Grandissimo il cast, a cominciare da uno dei cattivi più straordinari visti quest'anno: il Capitano Vidal interpretato da Sergi Lopez è indimenticabile. La giovane protagonista Ivana Baquero è più che credibile in un ruolo impegnativo e profondo, mentre Maribel Verdù è splendida come sempre (chi se la scorda più dopo Y tu mama tambien ?).
 
Come dicevo prima, il Fauno non è un horror (come i trailer cercano invece di vendercelo), e penso che non sia piaciuto a molti proprio perchè la gente non trova quello che cerca: le creature fantastiche, le fate, i mostri, il fango.. non è questo che fa paura. Il vero incubo è la realtà, il vero terrore è quello di una bambina che nasce e cresce nel dolore, nella perdita, nella guerra. Una pellicola che parla di innocenza, di nascita, di vita e morte, di sogno e di fuga. Un film che trabocca di immagini pop-olari, di metafore, di citazioni e idee, sequenze di straordinario potere.
Sono andato a vedere questo film spinto dalle recensioni positive e soprattutto dal fatto che il Messico l'ha scelto per concorrere ai prossimi Oscar come Miglior Film Straniero. Ma quello che ho trovato ha superato le mie attese: Il labirinto del fauno è una gemma splendida, un esempio di come sia possibile fare cinema di genere che travalichi il genere stesso. E come sia possibile farlo fuori dalle mura di Hollywood. 

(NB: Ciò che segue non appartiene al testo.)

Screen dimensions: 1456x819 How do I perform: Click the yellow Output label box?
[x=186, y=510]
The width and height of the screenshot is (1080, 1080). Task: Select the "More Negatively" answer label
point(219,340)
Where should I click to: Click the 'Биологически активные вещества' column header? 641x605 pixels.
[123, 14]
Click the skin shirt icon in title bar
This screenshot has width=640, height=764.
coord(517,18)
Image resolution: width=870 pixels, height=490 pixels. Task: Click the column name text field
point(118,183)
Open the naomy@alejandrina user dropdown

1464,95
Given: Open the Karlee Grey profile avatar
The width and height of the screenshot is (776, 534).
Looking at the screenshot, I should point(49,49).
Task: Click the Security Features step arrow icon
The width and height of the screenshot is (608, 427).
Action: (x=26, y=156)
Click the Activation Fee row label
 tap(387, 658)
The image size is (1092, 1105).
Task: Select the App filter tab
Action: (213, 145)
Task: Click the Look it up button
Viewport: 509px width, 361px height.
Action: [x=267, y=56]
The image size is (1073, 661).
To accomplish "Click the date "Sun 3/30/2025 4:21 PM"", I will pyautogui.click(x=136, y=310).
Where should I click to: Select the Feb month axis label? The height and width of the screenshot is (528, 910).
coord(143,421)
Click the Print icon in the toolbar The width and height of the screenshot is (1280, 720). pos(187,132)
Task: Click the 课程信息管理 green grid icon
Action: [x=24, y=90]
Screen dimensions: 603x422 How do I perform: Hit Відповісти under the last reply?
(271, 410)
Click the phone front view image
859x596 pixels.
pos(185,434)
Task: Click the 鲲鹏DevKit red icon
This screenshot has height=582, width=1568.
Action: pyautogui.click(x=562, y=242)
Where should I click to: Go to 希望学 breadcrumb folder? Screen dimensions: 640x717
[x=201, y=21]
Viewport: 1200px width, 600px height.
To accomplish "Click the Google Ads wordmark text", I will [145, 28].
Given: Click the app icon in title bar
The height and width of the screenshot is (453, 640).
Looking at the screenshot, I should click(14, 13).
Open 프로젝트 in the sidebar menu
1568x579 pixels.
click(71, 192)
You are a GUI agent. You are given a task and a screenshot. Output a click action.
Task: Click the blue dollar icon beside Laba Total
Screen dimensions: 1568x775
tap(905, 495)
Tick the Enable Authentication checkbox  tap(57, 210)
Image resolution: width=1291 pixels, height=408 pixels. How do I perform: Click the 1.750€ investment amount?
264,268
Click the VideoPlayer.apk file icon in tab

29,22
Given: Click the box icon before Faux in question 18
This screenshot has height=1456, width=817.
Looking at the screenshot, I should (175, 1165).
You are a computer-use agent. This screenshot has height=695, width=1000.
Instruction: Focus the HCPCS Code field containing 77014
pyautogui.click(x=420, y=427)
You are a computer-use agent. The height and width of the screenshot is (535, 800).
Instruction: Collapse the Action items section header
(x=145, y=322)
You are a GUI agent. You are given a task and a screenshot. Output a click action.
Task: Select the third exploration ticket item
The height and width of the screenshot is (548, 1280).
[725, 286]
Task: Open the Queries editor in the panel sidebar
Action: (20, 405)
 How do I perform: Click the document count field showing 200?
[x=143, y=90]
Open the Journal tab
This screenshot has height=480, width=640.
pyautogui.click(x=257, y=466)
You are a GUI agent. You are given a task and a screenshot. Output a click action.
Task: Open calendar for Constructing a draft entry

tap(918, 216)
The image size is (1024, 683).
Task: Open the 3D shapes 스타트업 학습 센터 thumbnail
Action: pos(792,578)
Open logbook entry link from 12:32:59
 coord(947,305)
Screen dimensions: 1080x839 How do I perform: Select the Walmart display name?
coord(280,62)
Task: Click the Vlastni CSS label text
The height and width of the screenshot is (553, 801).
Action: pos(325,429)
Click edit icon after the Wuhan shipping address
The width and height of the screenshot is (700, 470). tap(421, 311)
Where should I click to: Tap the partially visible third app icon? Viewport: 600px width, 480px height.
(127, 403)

E la povera Italia, ancora una volta, resta a guardare da lontano. Dietro i suoi ultimi baci, dietro le sue vacanze di Natale, l'italietta nasconde il vuoto pneumatico di chi non ha più voglia di rischiare. Perchè se provi a guardare oltre il tuo naso probabilmente il 99% delle volte trovi solo dei fiaschi clamorosi. Ma capita quell'1%..capita quell'unica volta che ti fa venir voglia di lottare ancora, di rischiare nuovamente di più.
Il labirinto del fauno è decisamente un 1%.